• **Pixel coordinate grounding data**
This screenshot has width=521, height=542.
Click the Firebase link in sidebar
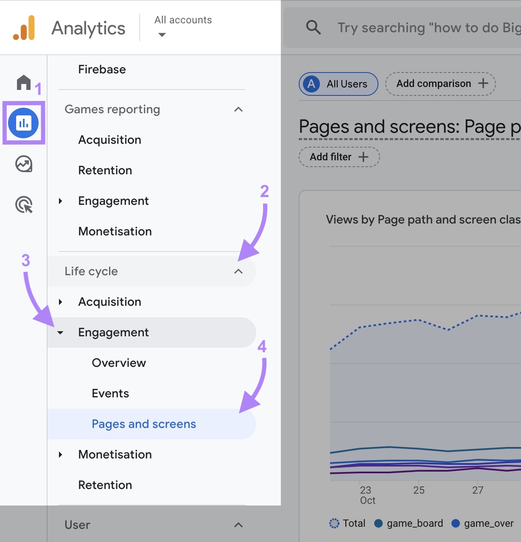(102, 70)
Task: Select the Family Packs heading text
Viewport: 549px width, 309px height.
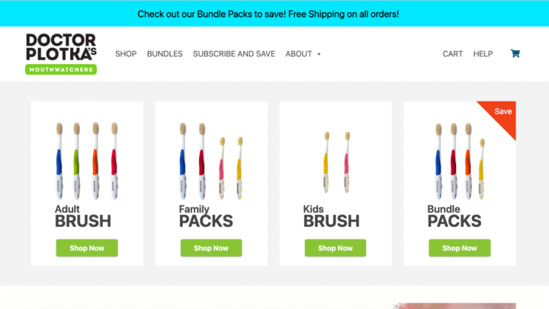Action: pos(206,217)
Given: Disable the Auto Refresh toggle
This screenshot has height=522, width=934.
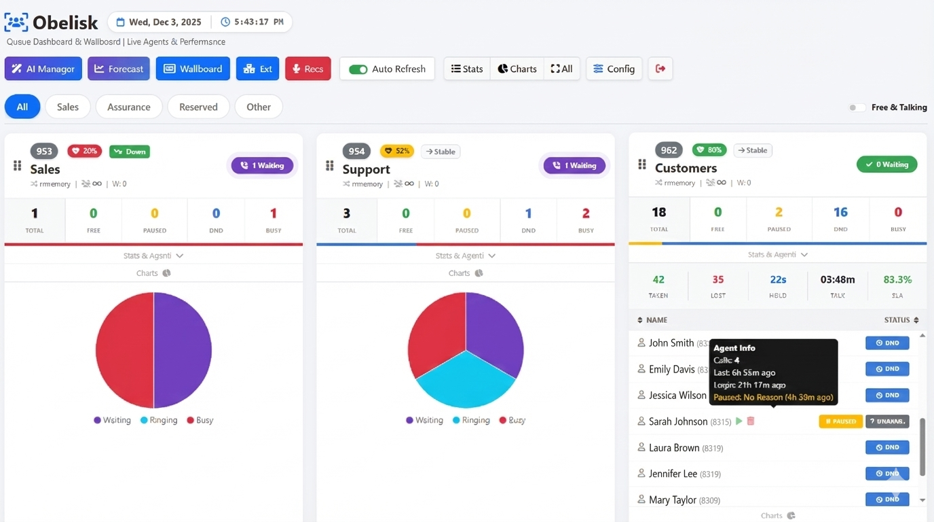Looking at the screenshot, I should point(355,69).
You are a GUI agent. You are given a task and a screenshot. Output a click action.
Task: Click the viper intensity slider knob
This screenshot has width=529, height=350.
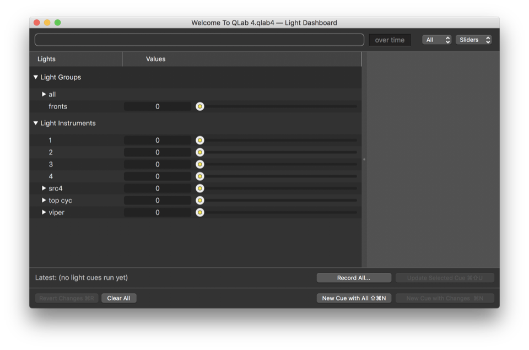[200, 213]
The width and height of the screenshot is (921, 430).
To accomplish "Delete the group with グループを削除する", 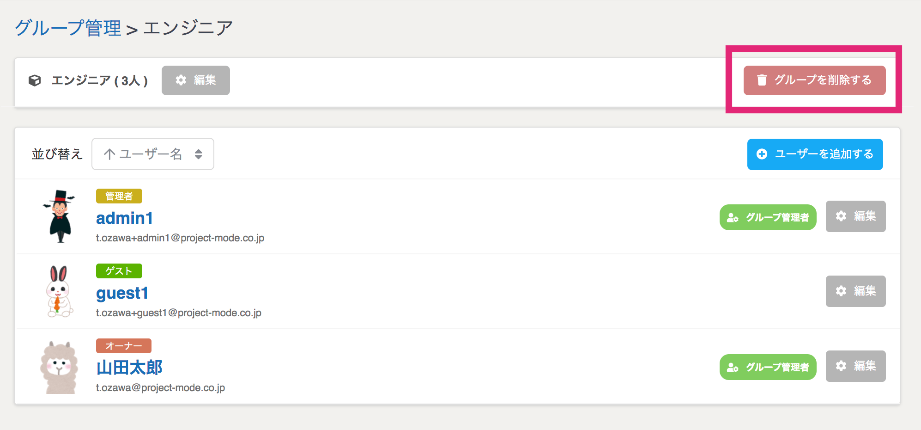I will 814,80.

• **EXERCISE AIM**
Lines wanted from the entries above: the one with "Viewport: 549px width, 309px height.", the one with "You are a GUI", and all lines between. Please copy them exactly, without the pictures and without anything else.

• **SOLUTION TO THIS TASK**
Viewport: 549px width, 309px height.
Action: pos(206,217)
Given: Disable the Auto Refresh toggle
This screenshot has height=522, width=934.
Looking at the screenshot, I should point(355,69).
You are a GUI agent. You are given a task and a screenshot. Output a click action.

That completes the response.